» **QUESTIONS**
• 1. In the text on gastric bleeding segmentation, what specificity did the Deep DuS-KFCM model reach?
• 2. Carry on the text on gastric bleeding segmentation, starting after its final sentence.

» **PASSAGE FOR REVIEW**
Enhancing Diagnostic Precision in Gastric Bleeding through Automated Lesion Segmentation: A Deep DuS-KFCM Approach

TL;DR

This study seeks to revolutionize this domain by introducing a novel deep learning model, the Dual Spatial Kernelized Constrained Fuzzy C-Means (Deep DuS-KFCM) clustering algorithm, which synergizes Neural Networks with Fuzzy Logic to offer a highly precise and efficient identification of bleeding regions.

Abstract

Timely and precise classification and segmentation of gastric bleeding in endoscopic imagery are pivotal for the rapid diagnosis and intervention of gastric complications, which is critical in life-saving medical procedures. Traditional methods grapple with the challenge posed by the indistinguishable intensity values of bleeding tissues adjacent to other gastric structures. Our study seeks to revolutionize this domain by introducing a novel deep learning model, the Dual Spatial Kernelized Constrained Fuzzy C-Means (Deep DuS-KFCM) clustering algorithm. This Hybrid Neuro-Fuzzy system synergizes Neural Networks with Fuzzy Logic to offer a highly precise and efficient identification of bleeding regions. Implementing a two-fold coarse-to-fine strategy for segmentation, this model initially employs the Spatial Kernelized Fuzzy C-Means (SKFCM) algorithm enhanced with spatial intensity profiles and subsequently harnesses the state-of-the-art DeepLabv3+ with ResNet50 architecture to refine the segmentation output. Through extensive experiments across mainstream gastric bleeding and red spots datasets, our Deep DuS-KFCM model demonstrated unprecedented accuracy rates of 87.95%, coupled with a specificity of 96.33%, outperforming contemporary segmentation methods. The findings underscore the model's robustness against noise and its outstanding segmentation capabilities, particularly for identifying subtle bleeding symptoms, thereby presenting a significant leap forward in medical image processing.

(Stored data entries)
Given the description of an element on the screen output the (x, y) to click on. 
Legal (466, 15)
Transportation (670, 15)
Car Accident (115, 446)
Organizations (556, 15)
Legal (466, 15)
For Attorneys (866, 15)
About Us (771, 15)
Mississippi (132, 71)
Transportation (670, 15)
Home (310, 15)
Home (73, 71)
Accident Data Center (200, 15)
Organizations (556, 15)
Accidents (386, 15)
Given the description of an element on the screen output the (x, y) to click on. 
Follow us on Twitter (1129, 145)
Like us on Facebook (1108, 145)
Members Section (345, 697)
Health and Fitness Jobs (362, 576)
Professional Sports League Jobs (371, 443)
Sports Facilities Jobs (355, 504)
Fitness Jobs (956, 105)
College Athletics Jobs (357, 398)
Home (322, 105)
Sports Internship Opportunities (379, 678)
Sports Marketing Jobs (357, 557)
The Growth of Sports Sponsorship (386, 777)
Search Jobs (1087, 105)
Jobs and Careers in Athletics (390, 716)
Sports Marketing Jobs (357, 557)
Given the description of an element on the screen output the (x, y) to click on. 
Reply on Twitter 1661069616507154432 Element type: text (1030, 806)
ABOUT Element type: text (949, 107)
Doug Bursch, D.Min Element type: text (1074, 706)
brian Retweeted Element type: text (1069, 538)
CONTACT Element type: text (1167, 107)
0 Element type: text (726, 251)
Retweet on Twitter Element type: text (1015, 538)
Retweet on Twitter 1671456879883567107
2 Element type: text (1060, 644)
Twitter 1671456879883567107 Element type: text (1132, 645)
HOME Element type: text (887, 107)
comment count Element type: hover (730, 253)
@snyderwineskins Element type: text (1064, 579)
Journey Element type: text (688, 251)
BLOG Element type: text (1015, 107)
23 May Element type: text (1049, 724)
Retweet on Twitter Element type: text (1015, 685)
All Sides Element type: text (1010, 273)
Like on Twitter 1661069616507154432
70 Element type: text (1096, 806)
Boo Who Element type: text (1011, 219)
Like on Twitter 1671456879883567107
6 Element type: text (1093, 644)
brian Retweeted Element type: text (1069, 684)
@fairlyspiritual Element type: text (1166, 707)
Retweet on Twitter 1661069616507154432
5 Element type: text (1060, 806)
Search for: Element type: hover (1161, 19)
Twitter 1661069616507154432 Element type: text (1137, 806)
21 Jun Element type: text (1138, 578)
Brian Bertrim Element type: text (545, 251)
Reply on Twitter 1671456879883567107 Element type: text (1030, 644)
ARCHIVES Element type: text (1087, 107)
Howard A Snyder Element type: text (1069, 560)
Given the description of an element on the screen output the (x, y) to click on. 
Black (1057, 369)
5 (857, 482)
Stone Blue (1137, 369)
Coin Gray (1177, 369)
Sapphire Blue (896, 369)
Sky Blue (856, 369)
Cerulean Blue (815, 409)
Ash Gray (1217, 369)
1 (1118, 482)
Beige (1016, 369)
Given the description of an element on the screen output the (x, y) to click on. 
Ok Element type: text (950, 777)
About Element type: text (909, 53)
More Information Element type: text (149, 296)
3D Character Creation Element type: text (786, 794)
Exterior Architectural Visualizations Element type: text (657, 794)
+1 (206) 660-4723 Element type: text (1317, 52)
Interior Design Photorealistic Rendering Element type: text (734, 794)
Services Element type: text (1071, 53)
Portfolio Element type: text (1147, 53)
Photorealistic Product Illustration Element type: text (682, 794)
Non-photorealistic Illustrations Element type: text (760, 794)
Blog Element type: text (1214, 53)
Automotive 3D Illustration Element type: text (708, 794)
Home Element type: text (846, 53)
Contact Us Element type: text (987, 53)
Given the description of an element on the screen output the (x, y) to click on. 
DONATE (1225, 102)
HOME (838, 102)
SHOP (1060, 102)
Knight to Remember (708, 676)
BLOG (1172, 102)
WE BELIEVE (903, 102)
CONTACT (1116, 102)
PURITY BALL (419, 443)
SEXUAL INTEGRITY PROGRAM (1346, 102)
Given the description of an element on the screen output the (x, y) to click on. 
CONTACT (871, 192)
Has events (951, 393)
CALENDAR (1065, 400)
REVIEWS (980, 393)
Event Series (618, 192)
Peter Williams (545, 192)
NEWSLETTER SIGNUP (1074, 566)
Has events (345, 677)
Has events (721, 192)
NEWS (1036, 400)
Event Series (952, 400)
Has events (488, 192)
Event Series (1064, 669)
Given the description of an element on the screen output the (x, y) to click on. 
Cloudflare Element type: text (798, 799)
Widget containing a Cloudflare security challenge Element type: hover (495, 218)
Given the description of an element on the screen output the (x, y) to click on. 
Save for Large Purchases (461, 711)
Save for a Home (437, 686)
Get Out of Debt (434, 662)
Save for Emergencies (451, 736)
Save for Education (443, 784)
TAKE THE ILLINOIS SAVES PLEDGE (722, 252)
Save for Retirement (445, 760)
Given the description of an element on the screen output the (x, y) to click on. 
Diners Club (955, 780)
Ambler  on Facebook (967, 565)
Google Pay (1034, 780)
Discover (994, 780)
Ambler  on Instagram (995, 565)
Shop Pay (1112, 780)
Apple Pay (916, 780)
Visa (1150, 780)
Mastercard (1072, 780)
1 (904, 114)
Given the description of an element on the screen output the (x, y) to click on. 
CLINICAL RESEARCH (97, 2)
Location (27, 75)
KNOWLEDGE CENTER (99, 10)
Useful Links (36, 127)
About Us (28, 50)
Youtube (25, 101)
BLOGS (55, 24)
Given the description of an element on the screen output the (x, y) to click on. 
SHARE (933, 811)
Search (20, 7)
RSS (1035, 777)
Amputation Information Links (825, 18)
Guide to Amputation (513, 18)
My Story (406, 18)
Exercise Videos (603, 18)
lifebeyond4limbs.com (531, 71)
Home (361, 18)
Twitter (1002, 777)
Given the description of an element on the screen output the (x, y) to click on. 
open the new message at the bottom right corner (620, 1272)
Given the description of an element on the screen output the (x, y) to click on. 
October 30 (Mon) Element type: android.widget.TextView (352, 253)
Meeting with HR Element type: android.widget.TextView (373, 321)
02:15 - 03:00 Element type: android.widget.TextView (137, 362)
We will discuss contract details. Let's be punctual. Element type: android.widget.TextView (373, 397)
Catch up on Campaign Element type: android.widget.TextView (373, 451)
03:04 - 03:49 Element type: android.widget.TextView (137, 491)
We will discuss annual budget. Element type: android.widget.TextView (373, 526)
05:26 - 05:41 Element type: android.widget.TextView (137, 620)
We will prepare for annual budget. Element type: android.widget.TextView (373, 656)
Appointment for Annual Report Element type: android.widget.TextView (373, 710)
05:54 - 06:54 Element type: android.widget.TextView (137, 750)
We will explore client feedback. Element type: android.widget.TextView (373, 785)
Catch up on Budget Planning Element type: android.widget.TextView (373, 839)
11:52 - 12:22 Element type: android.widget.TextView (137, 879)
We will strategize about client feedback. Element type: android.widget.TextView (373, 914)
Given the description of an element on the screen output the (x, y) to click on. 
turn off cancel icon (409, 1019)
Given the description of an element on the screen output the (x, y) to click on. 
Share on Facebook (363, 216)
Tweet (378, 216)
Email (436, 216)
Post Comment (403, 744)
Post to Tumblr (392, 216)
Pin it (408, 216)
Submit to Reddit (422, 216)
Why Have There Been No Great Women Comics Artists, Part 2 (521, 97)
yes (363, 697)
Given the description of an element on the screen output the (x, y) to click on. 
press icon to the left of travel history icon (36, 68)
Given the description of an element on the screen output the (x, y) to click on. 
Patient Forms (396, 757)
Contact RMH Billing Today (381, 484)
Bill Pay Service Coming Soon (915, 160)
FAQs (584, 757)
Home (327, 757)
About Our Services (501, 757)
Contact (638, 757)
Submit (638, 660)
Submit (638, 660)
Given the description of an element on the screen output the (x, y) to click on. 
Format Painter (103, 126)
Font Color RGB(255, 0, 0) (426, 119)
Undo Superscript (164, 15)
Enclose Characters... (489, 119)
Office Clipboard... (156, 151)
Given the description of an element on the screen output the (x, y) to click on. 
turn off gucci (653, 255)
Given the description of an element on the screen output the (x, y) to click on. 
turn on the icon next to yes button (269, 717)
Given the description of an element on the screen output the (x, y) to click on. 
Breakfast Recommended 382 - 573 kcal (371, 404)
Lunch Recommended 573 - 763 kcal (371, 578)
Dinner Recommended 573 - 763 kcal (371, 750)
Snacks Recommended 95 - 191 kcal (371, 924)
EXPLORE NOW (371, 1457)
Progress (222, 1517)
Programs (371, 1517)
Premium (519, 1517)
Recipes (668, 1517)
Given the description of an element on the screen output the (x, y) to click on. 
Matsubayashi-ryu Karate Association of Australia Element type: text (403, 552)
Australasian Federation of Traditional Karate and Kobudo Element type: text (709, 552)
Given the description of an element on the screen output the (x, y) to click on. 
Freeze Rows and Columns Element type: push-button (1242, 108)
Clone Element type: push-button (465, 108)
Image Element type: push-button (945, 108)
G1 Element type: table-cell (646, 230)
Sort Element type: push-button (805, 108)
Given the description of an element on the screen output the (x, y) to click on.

» **RESULTS OF THE TASKS**
• 1. 96.33%

• 2.
Figures (3)

• Figure 1: Model Overview of Deep DuS-KFCM: (a) Overview of the Feature Extraction System using DuS-KFCM. This figure illustrates the initial phase of segmentation with the DuS-KFCM method, highlighting the algorithm's process for distinguishing potential gastric lesions from surrounding tissues by analyzing GLCM and fuzzy clustering for GB feature classification. The workflow encapsulates the progress from lesion identification to cancer boundary specification, aiming for efficient classification. (b) Network Architecture Diagram: DeepLabv3+ with ResNet50 for Enhanced Gastric Lesion Segmentation. Showcasing the systemic architecture employed for refining the boundaries of segmented gastric lesions, this figure details how the DeepLabv3+ model, backed by ResNet50, navigates through the complexities of image segmentation-mitigating misclassification through precise lesion boundary refinement. (c) Pre-Segmentation and Refinement Process for Gastric Endoscopy Imaging with DLv3+ and ResNet50, Based on DuS-KFCM. Providing a comprehensive view of the neural network's block diagram, this figure illustrates the dual-stage segmentation process. Initially leveraging the DuS-KFCM technique for basic lesion identification, it further demonstrates the deep learning model's region-enhancing capabilities, highlighting the encoder and decoder modules' roles in achieving a refined and highly accurate lesion segmentation outcome.
• Figure 2: Comparative Performance Analysis of Clustering Models on GB/GRS Database. This figure portrays the reliability of our novel Deep DuS-KFCM model against traditional methods across both GB and GRS datasets. Key performance metrics—accuracy, precision, and IoU—under differential evaluation scenarios are plotted respectively.
• Figure 3: Segmentation Efficacy on Synthetic Pseudo-color Images. Displayed are the results for the GB and GRS datasets within red and blue delineations, respectively. Here, the juxtaposition of our deep DuS-KFCM method with traditional threshold techniques illuminates the finesse of its clustering accuracy. Lesion boundaries are discriminatively marked: system-detected margins are drawn in magenta, whereas gastroenterologist-annotated ground truths are green, and reference information-fused areas appear white.